- Genre: Children's Entertainment
- Starring: Frances Dodge Paul J. Medford Sabra Williams Angelo Abela
- Countries of origin: United Kingdom Channel Islands
- Original language: English
- No. of seasons: 3
- No. of episodes: 63

Original release
- Network: ITV
- Release: 1 April 1989 – 24 August 1991

= Ghost Train (TV series) =

1989 British children's TV programme

Ghost Train is a children's television programme broadcast on ITV, from 1 April 1989 to 24 August 1991.

==Storyline==
The series concept involved presenter Frances Dodge inheriting a ghost train from her grandmother.

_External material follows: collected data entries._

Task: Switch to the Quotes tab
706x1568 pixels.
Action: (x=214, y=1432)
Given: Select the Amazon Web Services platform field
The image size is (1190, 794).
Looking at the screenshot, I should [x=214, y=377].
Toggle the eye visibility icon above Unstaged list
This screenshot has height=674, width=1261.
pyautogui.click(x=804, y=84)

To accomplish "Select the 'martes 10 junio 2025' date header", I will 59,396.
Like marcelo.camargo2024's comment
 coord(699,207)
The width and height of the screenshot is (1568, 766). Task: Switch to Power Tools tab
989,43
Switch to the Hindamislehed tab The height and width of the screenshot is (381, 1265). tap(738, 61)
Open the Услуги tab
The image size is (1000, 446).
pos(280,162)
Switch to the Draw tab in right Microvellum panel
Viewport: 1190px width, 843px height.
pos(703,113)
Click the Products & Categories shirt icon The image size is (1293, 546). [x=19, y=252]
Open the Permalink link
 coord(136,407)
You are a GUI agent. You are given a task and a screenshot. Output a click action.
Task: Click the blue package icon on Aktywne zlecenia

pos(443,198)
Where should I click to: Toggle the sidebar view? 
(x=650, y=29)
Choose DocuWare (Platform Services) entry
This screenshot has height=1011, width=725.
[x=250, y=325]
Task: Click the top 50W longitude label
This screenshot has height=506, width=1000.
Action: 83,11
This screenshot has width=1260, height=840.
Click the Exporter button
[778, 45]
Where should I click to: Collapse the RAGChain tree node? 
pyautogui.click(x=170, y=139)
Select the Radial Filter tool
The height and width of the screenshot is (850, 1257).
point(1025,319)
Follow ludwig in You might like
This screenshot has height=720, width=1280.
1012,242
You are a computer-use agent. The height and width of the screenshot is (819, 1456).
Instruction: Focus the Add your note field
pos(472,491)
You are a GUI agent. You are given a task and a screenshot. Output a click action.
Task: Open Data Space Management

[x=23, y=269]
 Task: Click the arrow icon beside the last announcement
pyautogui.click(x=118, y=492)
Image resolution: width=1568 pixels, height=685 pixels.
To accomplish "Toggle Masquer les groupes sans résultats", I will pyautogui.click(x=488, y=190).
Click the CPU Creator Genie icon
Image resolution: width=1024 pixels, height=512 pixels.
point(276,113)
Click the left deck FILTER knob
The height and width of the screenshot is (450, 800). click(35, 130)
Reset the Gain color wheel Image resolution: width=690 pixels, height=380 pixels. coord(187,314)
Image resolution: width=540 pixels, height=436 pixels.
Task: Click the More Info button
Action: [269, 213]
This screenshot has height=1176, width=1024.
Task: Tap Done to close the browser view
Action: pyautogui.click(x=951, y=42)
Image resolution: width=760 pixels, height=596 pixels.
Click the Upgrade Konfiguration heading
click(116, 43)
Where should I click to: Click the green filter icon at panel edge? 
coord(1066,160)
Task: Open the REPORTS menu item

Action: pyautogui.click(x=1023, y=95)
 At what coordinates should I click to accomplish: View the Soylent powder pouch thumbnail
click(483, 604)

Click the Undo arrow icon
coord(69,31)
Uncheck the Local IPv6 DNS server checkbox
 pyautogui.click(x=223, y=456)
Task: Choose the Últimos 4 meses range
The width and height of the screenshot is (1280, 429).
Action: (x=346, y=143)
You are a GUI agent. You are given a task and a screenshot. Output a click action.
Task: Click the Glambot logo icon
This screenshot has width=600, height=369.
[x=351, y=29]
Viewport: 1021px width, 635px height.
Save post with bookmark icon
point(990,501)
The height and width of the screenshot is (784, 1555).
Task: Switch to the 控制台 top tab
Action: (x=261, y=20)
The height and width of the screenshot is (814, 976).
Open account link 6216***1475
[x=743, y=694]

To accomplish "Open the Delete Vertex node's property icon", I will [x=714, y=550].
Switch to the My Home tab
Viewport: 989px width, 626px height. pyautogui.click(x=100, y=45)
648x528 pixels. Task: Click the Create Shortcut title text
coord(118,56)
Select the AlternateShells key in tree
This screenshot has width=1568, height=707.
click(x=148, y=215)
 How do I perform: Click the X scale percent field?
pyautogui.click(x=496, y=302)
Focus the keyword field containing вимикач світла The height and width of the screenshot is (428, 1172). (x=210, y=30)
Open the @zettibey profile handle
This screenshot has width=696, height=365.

With the help of fellow presenters Paul J Medford and Sabra Williams, she sneaks the train from the grasp of the evil Barry Mafia (Joe Hall) and makes her escape. Inside is a startled Gerard (Angelo Abela), the aliens' favourite broadcaster, and a camp sounding talking sheep, named Nobby (a puppet operated and voiced by Simon Buckley). However Barry Mafia is after them, aided by the Mafiaettes.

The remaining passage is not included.